Le indagini della Procura di Trani erano scattate dopo il decesso di Paola Clemente, nelle campagne di Andria il 13 luglio 2015
Sei persone sono state arrestate in Puglia in seguito a un'inchiesta sul caporalato della Procura di Trani, scattata dopo la morte di Paola Clemente, bracciante agricola deceduta nelle campagne di Andria il 13 luglio 2015. La polizia di Stato di Bari, insieme con la Guardia di finanza, ha fatto scattare le misure cautelari per intermediazione illecita e sfruttamento del lavoro, aggravato e continuato, per truffa aggravata e truffa ai danni dello Stato.
Chi sono gli arrestati - Gli arrestati sono il responsabile dell'agenzia interinale per la quale lavorava Paola Clemente, Pietro Bello, di 52 anni, e i suoi due collaboratori-dipendenti, Oronzo Catacchio, di 47, e Gianpietro Marinaro, di 29; assieme a loro sono finiti in carcere Ciro Grassi, di 43 anni, titolare dell'agenzia di trasporto, e Lucia Maria Marinaro, di 39 anni, moglie di Grassi e lavoratrice fittizia; ai domiciliari Giovanna Marinaro, di 47, che avrebbe avuto il compito di reclutare le braccianti agricole.
Il business con agenzie interinali - Le indagini hanno accertato come un'apparente e lecita fornitura di braccianti agricoli tramite agenzie di lavoro interinale mascherasse, in realtà, una vera e propria forma di moderno caporalato. La ricostruzione delle abitudini dei braccianti agricoli e la creazione di un rapporto di fiducia tra polizia giudiziaria e "vittime" ha consentito di accertare l'abitudine, da parte dei braccianti, di indicare su agende o calendari le effettive giornate lavorative.
Proprio l'analisi delle annotazione dei singoli braccianti, confrontata con i dati ufficiali della società di lavoro interinale e anche con i dati acquisiti dai computer in uso agli indagati, ha permesso di ricostruire il "sistema giornate".

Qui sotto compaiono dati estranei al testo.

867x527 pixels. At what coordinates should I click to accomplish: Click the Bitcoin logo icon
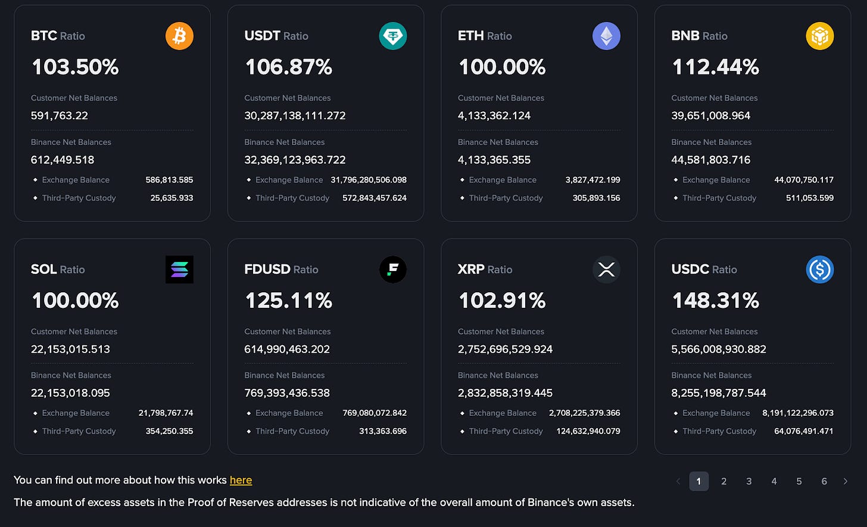coord(179,36)

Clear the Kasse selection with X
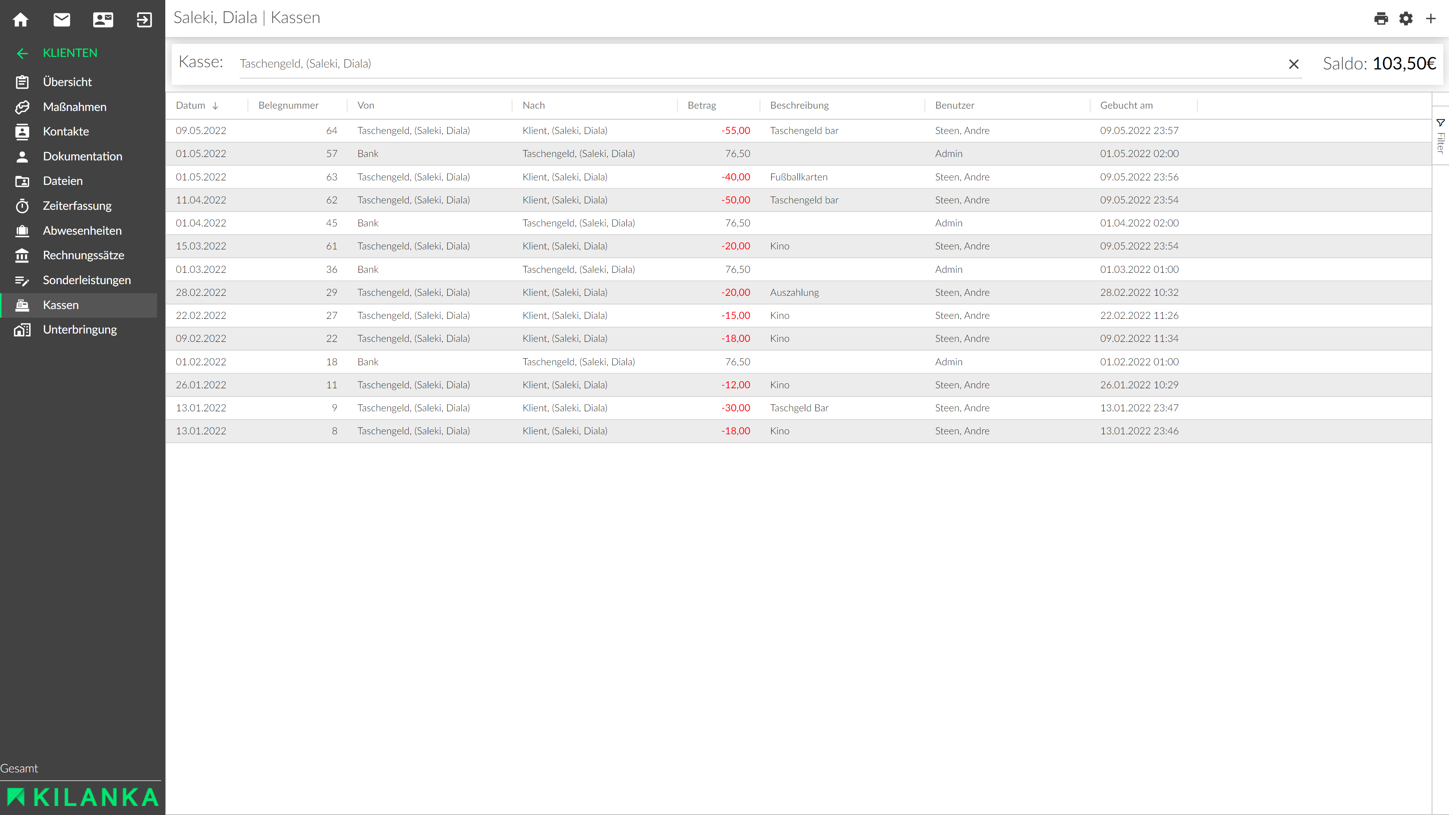click(x=1294, y=64)
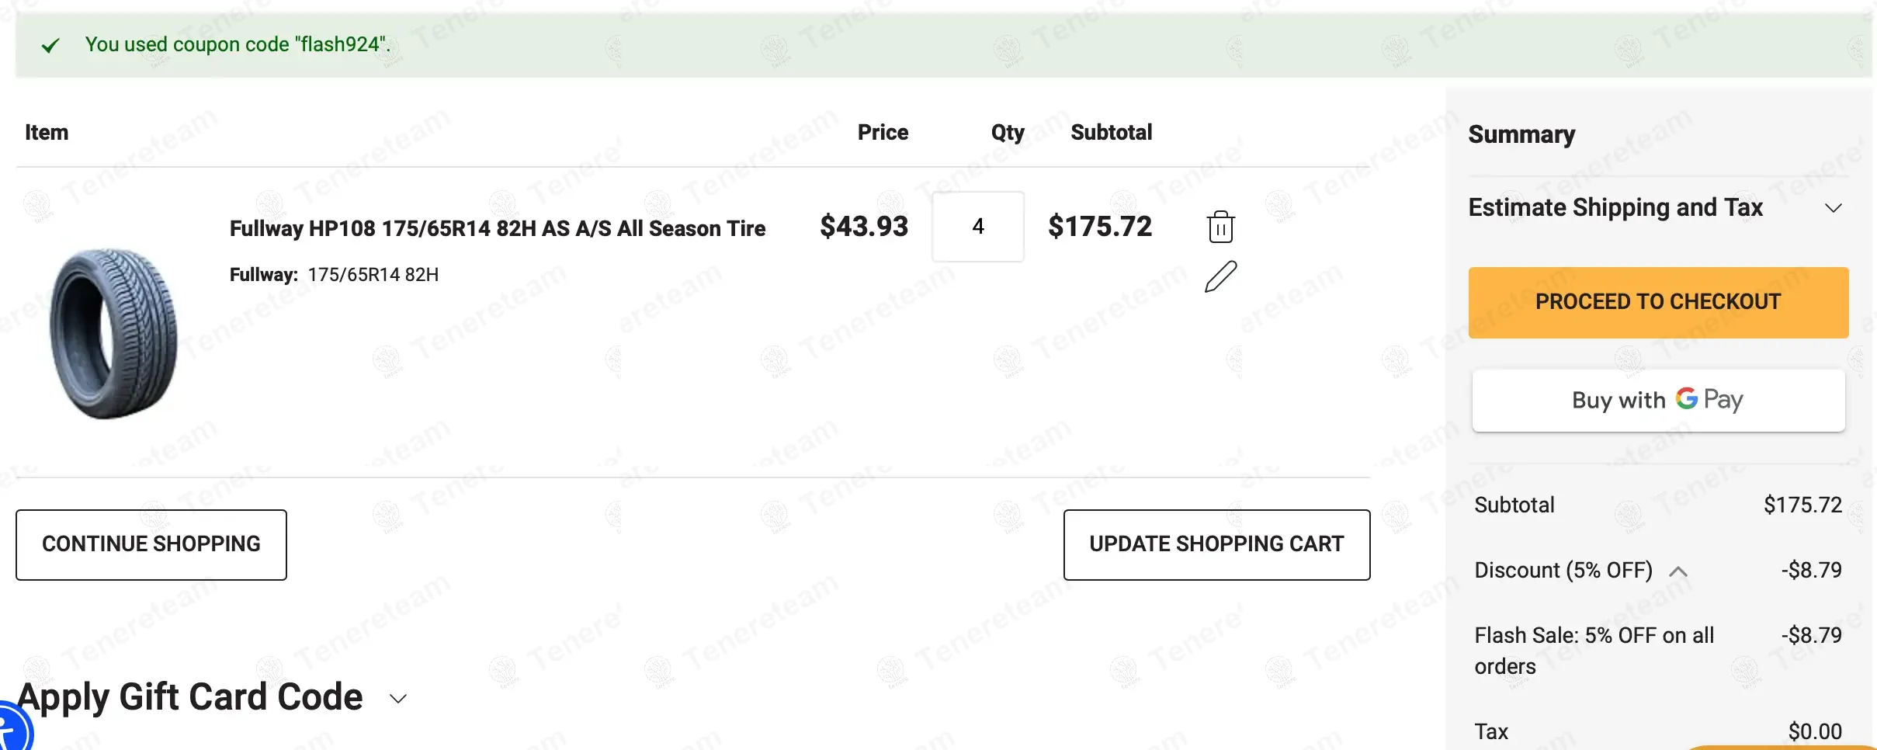Click the tire product thumbnail image
The height and width of the screenshot is (750, 1877).
pyautogui.click(x=113, y=334)
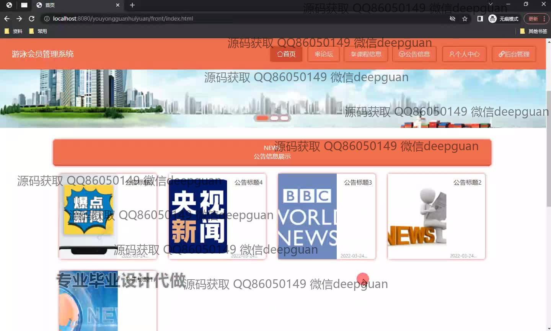Click the tracking protection eye icon
This screenshot has width=551, height=331.
(x=452, y=18)
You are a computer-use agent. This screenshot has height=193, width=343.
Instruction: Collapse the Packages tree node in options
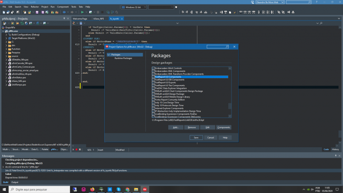pos(108,55)
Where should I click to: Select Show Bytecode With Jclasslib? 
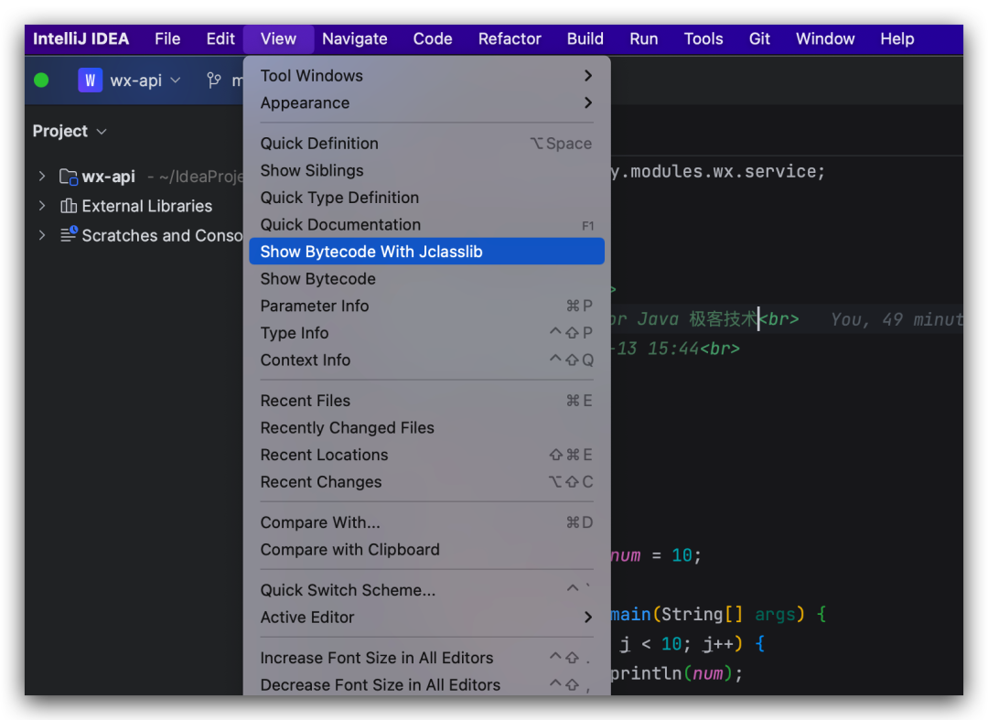tap(371, 251)
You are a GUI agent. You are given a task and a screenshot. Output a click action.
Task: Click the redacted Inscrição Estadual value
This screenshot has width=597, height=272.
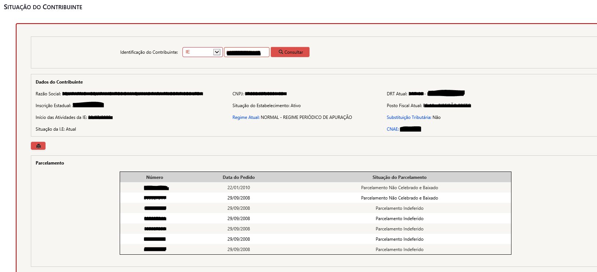pos(88,105)
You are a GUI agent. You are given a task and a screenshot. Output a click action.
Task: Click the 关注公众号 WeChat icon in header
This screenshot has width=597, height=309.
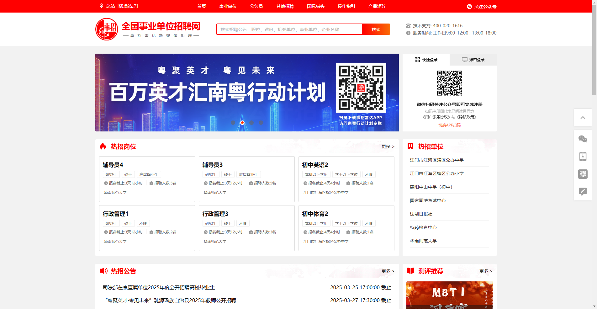click(469, 6)
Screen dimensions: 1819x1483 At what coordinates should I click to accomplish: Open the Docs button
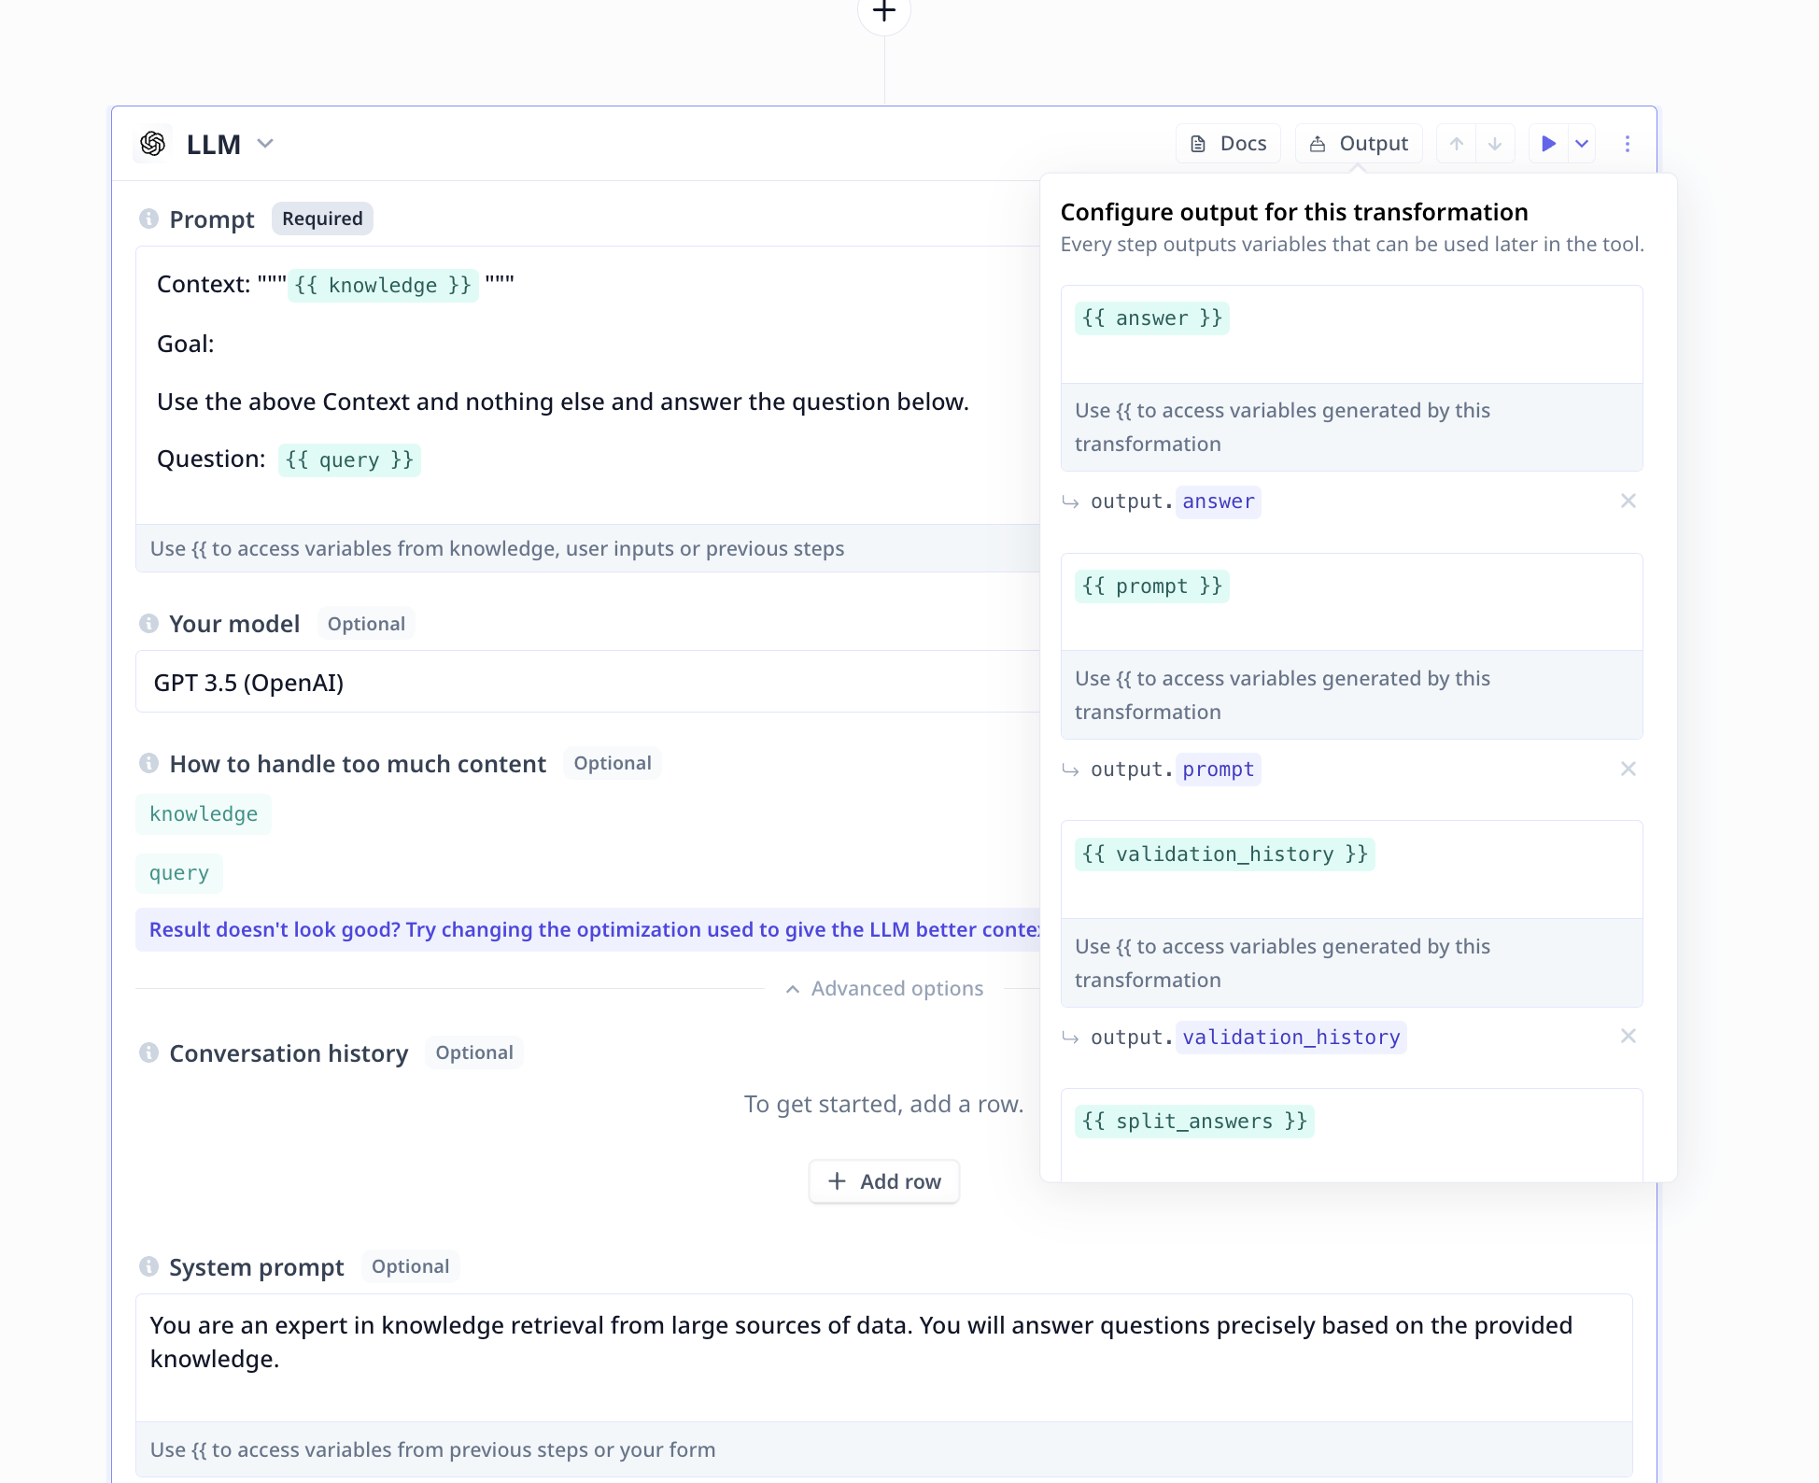point(1227,144)
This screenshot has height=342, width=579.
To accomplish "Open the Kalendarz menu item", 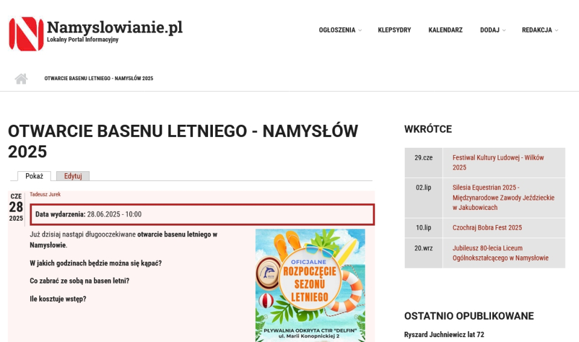I will point(445,30).
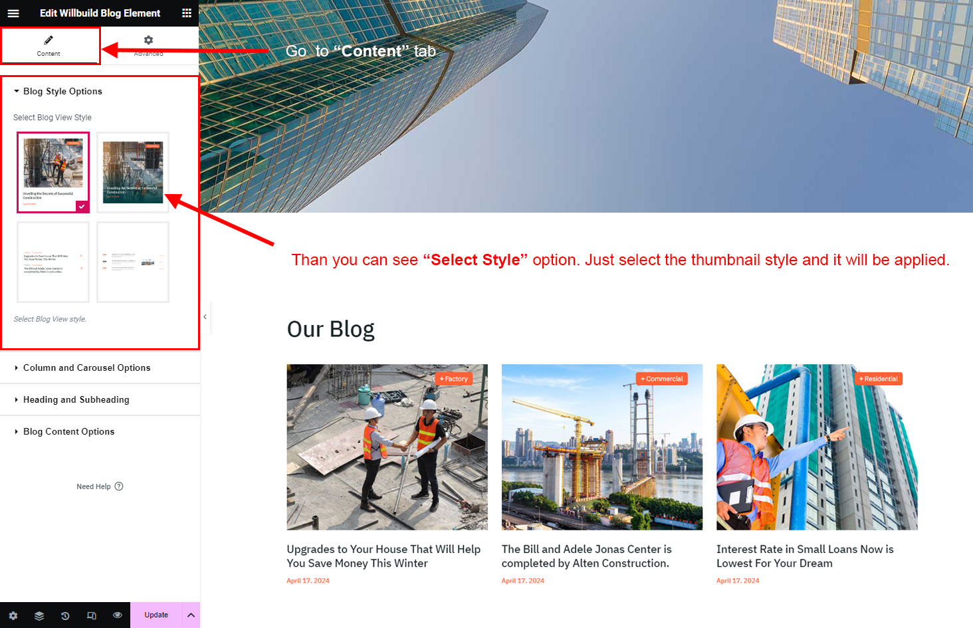Expand Column and Carousel Options section
Viewport: 973px width, 628px height.
(86, 368)
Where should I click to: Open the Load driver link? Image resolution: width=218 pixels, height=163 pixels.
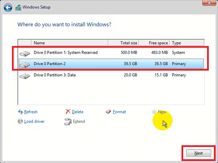(34, 121)
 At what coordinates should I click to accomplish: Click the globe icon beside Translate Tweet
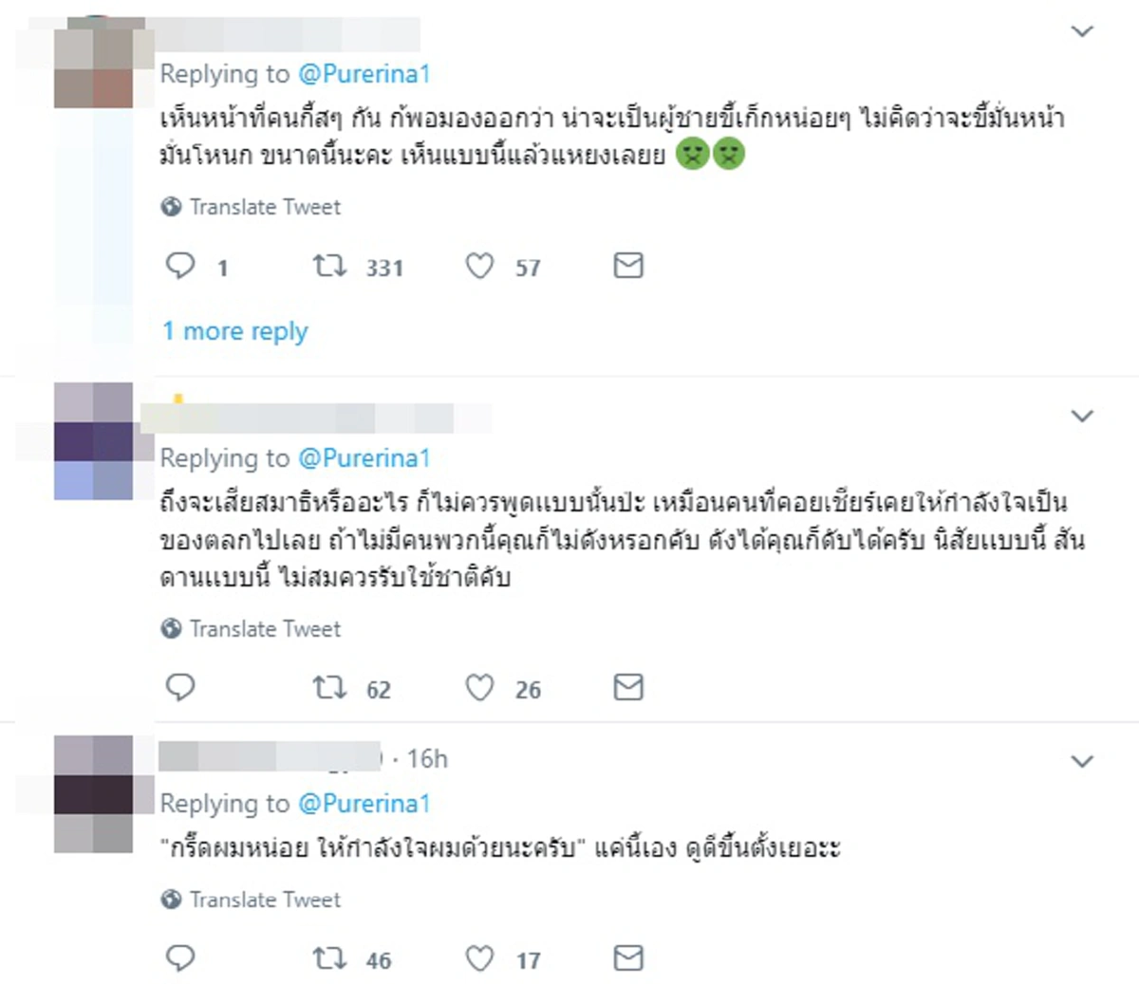pos(173,205)
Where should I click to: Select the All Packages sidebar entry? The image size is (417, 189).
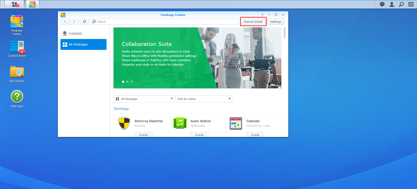(x=83, y=44)
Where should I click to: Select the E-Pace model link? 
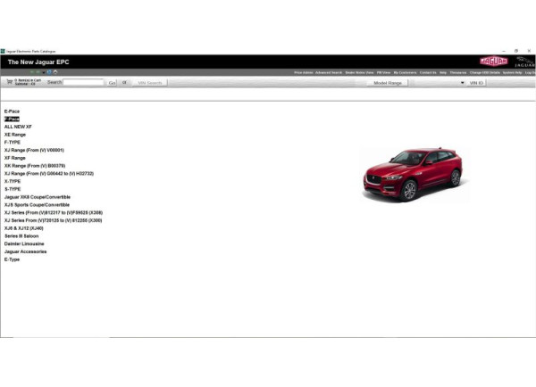pyautogui.click(x=12, y=111)
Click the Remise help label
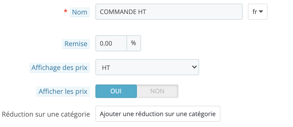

Sottopagati, ma con i contributi - E' stato dunque dimostrato come, in realtà, gli stessi braccianti fossero oggetto di un sistematico sottopagamento mediante un riconoscimento di minori giornate lavorate ed è stata inoltre riscontrata l'omessa imputazione di tutte le indennità (trasferte e/o straordinari) normativamente previste. Infatti, considerando che ogni singolo bracciante iniziava, dalla Provincia di Taranto, il suo tragitto in direzione campagne del Nord Barese alle 3,30 del mattino per ritornare alle 15,30 circa, agli stessi sarebbe spettata una retribuzione giornaliera di 86 euro, a fronte degli effettivi 30 riconosciuti.
Evoluzione del "caporalato" - Attraverso lo scudo dell'Agenzia di Lavoro interinale, alle braccianti veniva assicurata un'occupazione "regolare" con contributi versati in relazione, però, a un numero inferiore di giornate lavorative rispetto a quelle effettivamente svolte. In altre parole l'opzione dei caporali era: o lavori con me mediante l'agenzia accettando di farti riconoscere meno giornate lavorative, oppure ti cerchi un lavoro assolutamente "in nero" con tutti i rischi, anche assicurativi e contributivi, che ne possono derivare. Proprio per questa forma evoluta di caporalato sono finiti in carcere tre dipendenti dell`Agenzia di lavoro interinale di Noicattaro, il titolare della ditta addetta al trasporto delle braccianti agricole e una donna che aveva il compito di "controllare" le lavoratrici sui campi, tutti residenti nel Barese e nel Tarantino.
Sequestri di beni per 55mila euro - Con gli arresti, i poliziotti e i finanzieri hanno eseguito anche un sequestro preventivo finalizzato alla confisca per equivalente per l'importo di oltre 55mila euro, come valore complessivo dei contributi spettanti ai braccianti agricoli a seguito del sotto-pagamento, come anche indebiti contributi percepiti dall'arrestata. Le sei persone arrestate rischiano fino a otto anni di reclusione.